- [Apply what you read]:
A - The first paragraph of the passage about Killers from Space names several cost-saving methods used by low-budget filmmakers before CGI. List every one of them.
B - Carry on the passage about Killers from Space, beginning after its final sentence.

- [Source extract]:
= Beginning of Section =

You’ve got to admire the ambition and cockeyed optimism of filmmakers who try to launch epic cinematic alien invasions on a shoestring budget. In the era before sci-fi became big business and CGI made ambitious effects more feasible and spectacular, intrepid producers with big ideas and not so much cash had to content themselves with making liberal use of stock footage (checkmark for Killers), economical make-up and costumes (check; more on that later), in-camera effects (check) and nearby locations like Los Angeles’ Bronson Caves that were cheap and convenient but still added an element of the exotic (check).

In addition, the philosophy behind Killers from Space seems to be that if you can’t wow ‘em with big budget effects, distract ‘em with a lot of pseudo-scientific jargon. The questionable science and non-sequiturs come fast and furious during Martin’s flashback scenes.

It’s hard not to crack a smile when the alien scientist brags to Martin about how the invasion fleet is “magnetically propelled along the electron bridge,” or how “to date, we have accumulated several billion electron volts as a result of your atomic explosions.”

During the show and tell the alien makes extensive use of a viewscreen that no doubt looked futuristic to ‘50s audiences used to bulky console TV sets. He shows Martin brief shots of flying saucer models zipping along the “electron bridge,” a fuzzy image of his dying home planet hanging out in space, and for the coup-de-grace, footage of a futuristic city from the home world. The model work is decent for the time, but Killer’s producers didn’t spring for it (and probably couldn’t have afforded it) -- the footage is borrowed from an earlier sci-fi film, Flight to Mars (1951). [IMDb trivia]

Screenshot - Peter Graves and John Frederick in Killers from Space
"I don't know Doc, I can't make out that last line in the eye chart at all!"

In a way it’s all very meta: we’re watching the characters on a screen, who in turn are watching a screen. The video tour of outer space wonders goes on and on smack dab in the middle of the movie. I’m tempted to think the people behind Killers were onto something: That in our advanced technological society, “reality” is not what we experience and feel directly, but what we see on screens. Or maybe the producers just needed to show their stock footage in a way that looked “spacey” and futuristic, but didn’t cost much. I guess we’ll never know.

= End of Section =

(Stored data)
= Beginning of Section =

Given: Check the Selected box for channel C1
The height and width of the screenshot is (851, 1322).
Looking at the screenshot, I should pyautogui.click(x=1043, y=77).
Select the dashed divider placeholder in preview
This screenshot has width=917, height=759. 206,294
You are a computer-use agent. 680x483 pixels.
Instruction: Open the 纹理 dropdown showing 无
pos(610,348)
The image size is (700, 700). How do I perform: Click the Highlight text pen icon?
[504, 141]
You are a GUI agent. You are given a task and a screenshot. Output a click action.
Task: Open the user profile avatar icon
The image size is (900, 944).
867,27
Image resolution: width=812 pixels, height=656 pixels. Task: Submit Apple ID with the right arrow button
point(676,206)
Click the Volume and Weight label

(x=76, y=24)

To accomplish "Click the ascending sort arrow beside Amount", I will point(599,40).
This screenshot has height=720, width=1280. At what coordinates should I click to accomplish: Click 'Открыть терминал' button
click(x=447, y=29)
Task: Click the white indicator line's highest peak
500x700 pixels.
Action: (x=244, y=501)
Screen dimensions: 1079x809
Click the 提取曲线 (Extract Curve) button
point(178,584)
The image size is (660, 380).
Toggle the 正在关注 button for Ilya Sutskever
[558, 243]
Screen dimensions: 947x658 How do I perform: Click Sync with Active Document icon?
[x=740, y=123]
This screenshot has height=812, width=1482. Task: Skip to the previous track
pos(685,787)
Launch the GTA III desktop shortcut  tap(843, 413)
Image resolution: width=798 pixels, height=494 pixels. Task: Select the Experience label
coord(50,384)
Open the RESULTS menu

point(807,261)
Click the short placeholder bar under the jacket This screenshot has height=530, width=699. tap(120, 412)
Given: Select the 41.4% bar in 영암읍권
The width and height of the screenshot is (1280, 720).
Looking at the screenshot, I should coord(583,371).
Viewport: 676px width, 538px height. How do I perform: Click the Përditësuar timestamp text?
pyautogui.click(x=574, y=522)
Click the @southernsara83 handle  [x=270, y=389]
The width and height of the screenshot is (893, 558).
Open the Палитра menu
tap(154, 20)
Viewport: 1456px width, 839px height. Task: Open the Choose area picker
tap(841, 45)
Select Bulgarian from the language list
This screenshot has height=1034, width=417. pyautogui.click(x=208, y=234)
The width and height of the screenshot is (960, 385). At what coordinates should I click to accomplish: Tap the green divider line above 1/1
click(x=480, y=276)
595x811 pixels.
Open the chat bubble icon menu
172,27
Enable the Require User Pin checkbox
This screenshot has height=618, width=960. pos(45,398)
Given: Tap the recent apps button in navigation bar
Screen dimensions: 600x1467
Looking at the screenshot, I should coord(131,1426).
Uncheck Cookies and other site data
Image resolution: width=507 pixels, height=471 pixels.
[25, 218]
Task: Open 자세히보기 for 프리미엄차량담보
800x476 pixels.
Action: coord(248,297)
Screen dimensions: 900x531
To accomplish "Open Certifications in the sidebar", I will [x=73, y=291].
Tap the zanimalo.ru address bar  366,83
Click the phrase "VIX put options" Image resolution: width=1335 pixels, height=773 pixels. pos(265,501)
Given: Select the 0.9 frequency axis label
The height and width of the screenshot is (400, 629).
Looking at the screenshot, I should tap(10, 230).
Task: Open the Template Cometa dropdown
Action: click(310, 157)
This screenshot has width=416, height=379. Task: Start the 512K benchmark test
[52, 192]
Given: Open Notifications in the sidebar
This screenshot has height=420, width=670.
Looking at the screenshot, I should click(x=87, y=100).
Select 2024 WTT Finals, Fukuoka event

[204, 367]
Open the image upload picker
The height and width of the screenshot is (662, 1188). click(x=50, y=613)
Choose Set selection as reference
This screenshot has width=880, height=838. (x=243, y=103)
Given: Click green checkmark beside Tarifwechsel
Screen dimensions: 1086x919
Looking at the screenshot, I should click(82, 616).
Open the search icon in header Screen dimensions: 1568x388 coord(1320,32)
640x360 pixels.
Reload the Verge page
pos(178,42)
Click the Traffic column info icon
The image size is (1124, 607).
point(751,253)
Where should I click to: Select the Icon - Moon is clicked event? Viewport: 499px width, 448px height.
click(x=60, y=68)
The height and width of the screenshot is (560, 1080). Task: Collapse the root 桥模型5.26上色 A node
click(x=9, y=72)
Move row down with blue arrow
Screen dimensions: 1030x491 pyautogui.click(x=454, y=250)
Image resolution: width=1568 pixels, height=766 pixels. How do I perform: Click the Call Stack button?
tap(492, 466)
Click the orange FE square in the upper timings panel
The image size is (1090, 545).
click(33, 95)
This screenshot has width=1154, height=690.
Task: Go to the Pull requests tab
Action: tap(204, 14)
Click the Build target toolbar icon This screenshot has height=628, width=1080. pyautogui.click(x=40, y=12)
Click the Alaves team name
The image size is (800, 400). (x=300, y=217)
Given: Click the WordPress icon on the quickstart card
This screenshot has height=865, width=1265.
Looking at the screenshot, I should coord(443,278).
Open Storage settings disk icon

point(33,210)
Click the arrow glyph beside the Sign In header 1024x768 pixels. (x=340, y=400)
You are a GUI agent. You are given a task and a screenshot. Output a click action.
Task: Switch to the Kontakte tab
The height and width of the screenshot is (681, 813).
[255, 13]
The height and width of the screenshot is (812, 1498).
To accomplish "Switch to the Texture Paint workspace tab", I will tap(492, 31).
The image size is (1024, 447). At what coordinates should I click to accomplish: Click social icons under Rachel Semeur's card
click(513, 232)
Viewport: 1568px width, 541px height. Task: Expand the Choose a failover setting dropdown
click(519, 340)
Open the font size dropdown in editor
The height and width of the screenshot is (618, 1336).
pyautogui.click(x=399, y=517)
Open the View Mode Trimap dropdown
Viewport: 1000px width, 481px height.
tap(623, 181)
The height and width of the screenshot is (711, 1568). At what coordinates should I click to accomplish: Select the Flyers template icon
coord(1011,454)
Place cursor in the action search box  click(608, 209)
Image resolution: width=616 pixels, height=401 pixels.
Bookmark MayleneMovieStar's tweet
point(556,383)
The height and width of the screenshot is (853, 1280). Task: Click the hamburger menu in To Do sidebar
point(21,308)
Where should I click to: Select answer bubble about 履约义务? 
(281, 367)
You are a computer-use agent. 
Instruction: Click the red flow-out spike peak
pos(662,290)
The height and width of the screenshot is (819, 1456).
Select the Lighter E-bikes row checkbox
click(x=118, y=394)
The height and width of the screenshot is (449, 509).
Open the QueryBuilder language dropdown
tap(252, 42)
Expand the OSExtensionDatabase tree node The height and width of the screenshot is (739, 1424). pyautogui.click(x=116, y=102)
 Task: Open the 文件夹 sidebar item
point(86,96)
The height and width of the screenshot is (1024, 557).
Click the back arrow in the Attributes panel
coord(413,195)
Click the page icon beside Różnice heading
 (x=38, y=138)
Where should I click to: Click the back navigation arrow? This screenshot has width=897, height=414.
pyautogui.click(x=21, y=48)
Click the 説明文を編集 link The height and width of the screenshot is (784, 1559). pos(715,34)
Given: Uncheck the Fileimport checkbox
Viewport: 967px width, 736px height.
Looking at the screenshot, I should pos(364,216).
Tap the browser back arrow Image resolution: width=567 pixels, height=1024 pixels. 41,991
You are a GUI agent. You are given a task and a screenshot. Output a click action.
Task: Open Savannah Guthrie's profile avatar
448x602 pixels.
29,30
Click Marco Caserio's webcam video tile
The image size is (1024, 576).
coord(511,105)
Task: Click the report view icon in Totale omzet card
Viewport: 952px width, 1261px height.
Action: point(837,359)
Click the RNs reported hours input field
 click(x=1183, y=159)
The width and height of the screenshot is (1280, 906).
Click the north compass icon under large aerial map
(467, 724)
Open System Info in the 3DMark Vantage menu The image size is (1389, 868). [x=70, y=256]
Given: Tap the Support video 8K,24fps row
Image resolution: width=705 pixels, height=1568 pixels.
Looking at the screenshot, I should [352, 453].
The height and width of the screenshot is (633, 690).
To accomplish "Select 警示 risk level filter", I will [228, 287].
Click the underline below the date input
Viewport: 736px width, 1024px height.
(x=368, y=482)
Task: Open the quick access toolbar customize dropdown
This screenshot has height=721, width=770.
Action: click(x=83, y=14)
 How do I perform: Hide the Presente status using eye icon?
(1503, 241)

= End of Section =

- [Answers by task]:
A -
- Liberal use of stock footage
- Economical make-up and costumes
- In-camera effects
- Nearby locations, such as Los Angeles' Bronson Caves, that were cheap and convenient but still looked exotic

B -
Speaking of the deleterious effects of too much screen time, Killers from Space’s biggest claim to fame is the aliens’ ridiculous-looking bulging eyes (not to mention the thick, bushy eyebrows, which give the effect of two caterpillars crawling on a plate of sunny side-up eggs). The head alien tells Martin that their eyes are the result of centuries of adapting to growing darkness as their sun dimmed. But ‘50s moms knew the real score -- if you watch too much TV (or fancy tele-screens), you’ll end up looking like that. (Alternatively, my mom warned that I’d become permanently cross-eyed from sitting too close to the TV.)

The eyes look as if a harried effects person cut ping pong balls in half and painted pupils on them. According to Killers’ make-up man Harry Thomas, budget-conscious producer-director W. Lee Wilder wanted to do exactly that, but Harry had a slightly better, but still economical, idea:

“I made the eyes out of plastic and colored them, gave them a light film for the sclera and put a hole in the middle so the actor could see. Again, it was a hurry-up thing -- what I wanted to do was punch the plastic eyes through cotton or lens paper, then seal all that to the face so it would look like they came out of the eye sockets themselves. They wouldn’t give me that time, nor time to shade the sides of the eyes to give it some dimension and feeling.
  The main alien -- did you notice those eyes move? What I did was put another pair of eyes over the first pair and pull them back and forth with strings. That was my own idea; I just couldn’t see the picture without animation. I wanted to see those eyes move, and when it worked, that made my heart feel real good because then the audience believed it.” [from Tom Weaver, Interviews with B Science Fiction and Horror Movie Makers: Writers, Producers, Directors, Moguls and Makeup, McFarland, 1988, p. 359]
Screenshot - The alien commander communicates from a viewscreen in Killers from Space (1954)
The aliens saved a bundle by waiting for the Presidents Day sale to buy their 4K viewscreens.

The main man behind Killers from Space, producer-director W. Lee “Willie” Wilder, was the older brother of Hollywood legend Billy Wilder, who wrote and directed many all-time classics, including Double Indemnity, Sunset Boulevard and Some Like It Hot. Prior to catching the movie-making bug, W. Lee manufactured women’s purses in New York.

He moved to Los Angeles in 1945 and started his own film company, producing The Great Flammarion (with Erich von Stroheim) in 1945 and directing his first feature, The Glass Alibi the next year.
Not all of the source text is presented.